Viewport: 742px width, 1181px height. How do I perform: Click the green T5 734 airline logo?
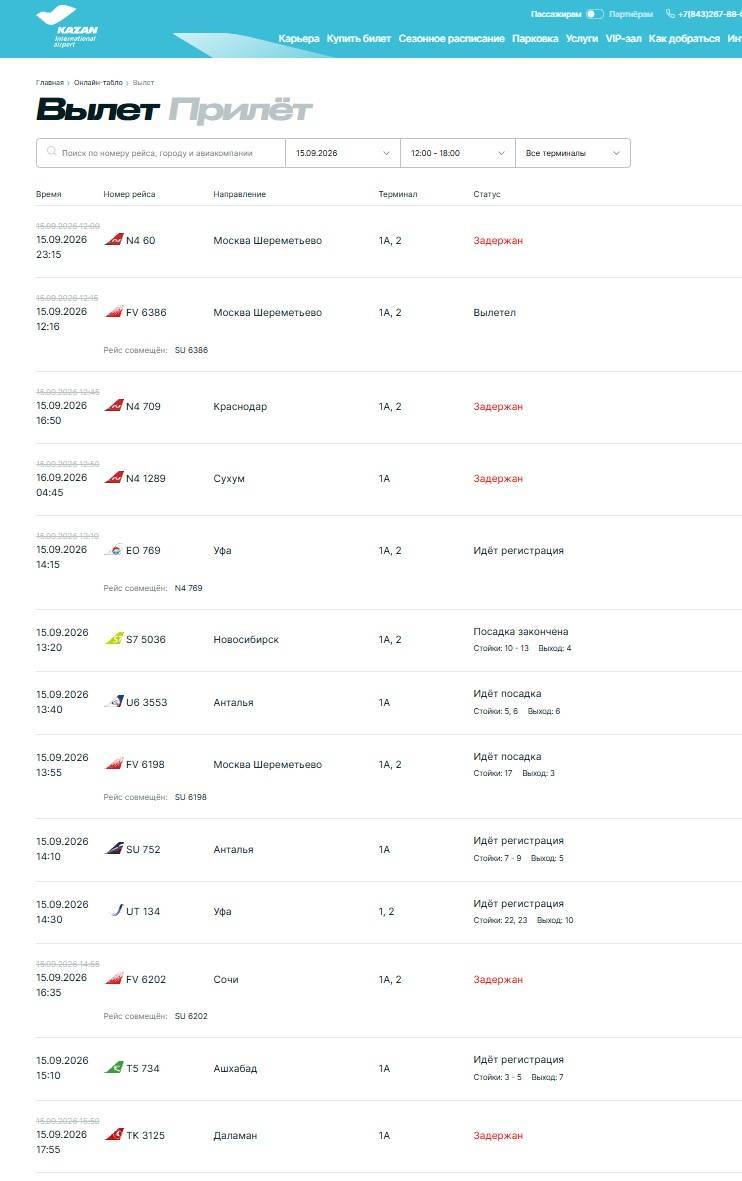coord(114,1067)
* * *
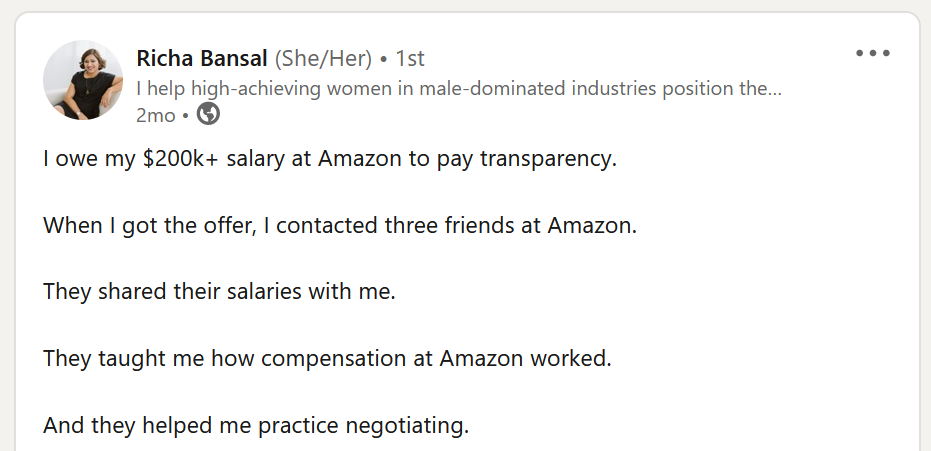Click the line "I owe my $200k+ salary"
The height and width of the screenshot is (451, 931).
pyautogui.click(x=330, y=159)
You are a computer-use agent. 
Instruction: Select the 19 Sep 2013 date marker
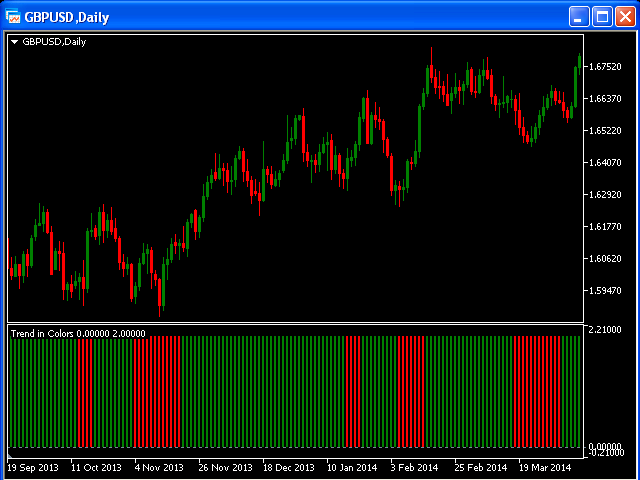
--
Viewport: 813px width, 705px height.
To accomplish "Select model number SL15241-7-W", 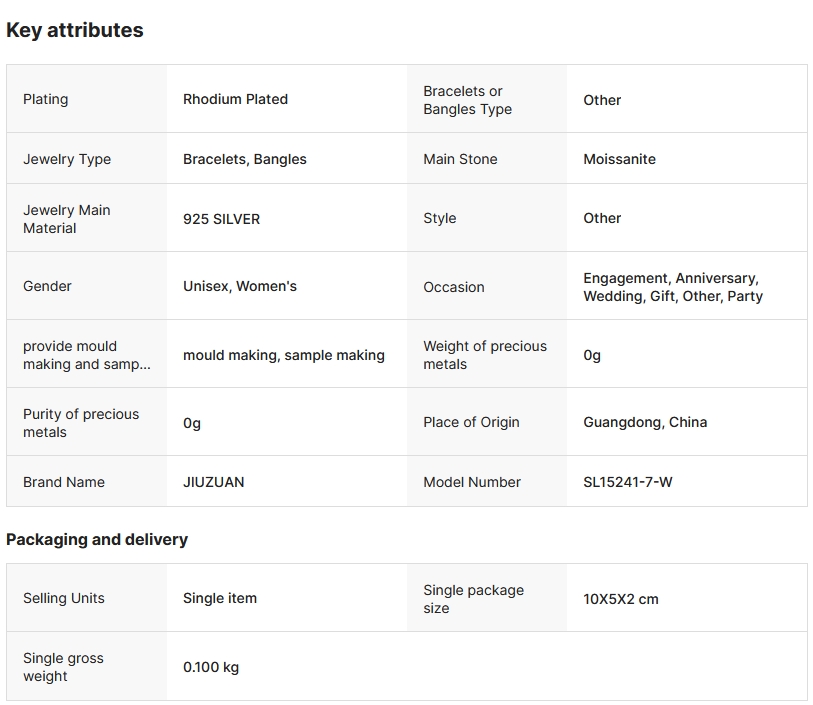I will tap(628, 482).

Exercise prompt:
Set out the lines of the entries above as a numbered list, starting with the line that contains "Click the line" and going on through the line that contains "Instruction: Select the", both included, with blank lines dropped. Leave the pictures out of the list.

Result:
1. Click the line "I owe my $200k+ salary"
2. The height and width of the screenshot is (451, 931).
3. pyautogui.click(x=330, y=159)
4. You are a computer-use agent. 
5. Instruction: Select the 19 Sep 2013 date marker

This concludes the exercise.